Start of Task inputs

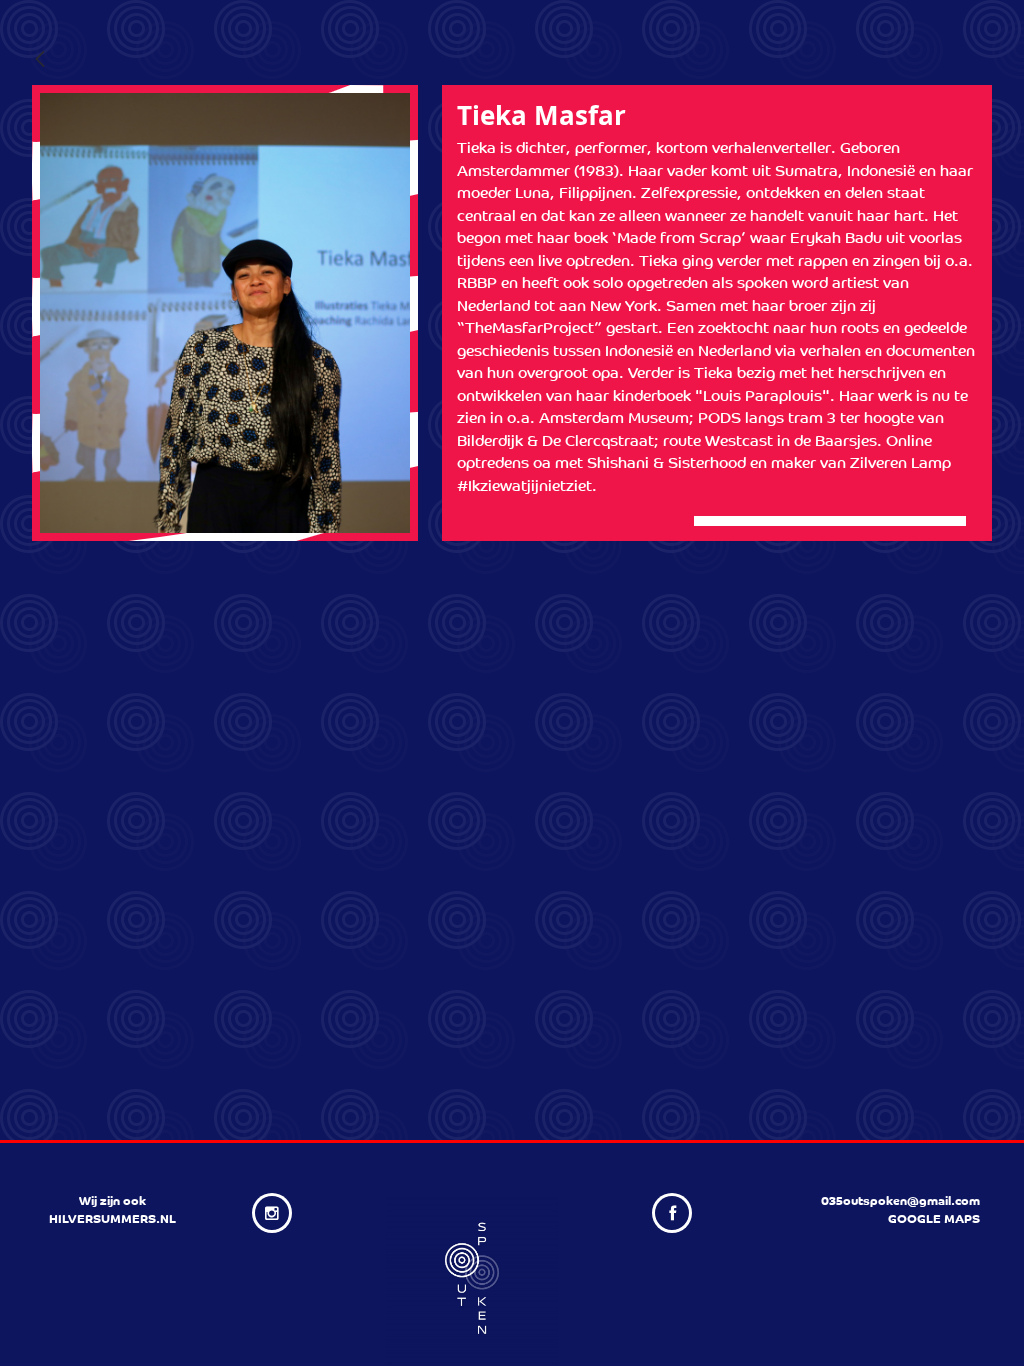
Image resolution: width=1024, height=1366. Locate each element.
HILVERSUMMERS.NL (112, 1220)
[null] (40, 61)
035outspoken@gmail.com (900, 1202)
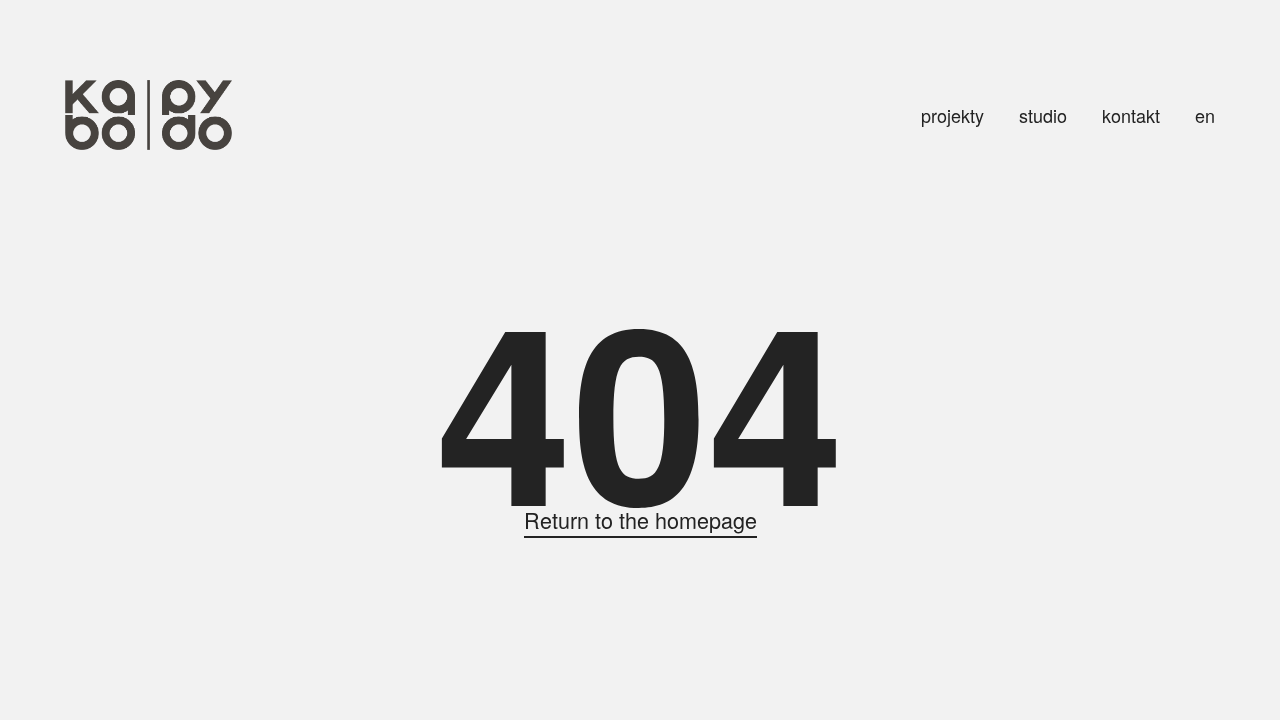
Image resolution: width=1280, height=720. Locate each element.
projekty (952, 115)
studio (1043, 115)
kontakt (1131, 115)
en (1205, 115)
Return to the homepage (640, 519)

End of Task inputs

Across the material, report every line that has the word "Locate".

Image resolution: width=1024, height=1366. Locate each element.
Image resolution: width=1280, height=720. Locate each element.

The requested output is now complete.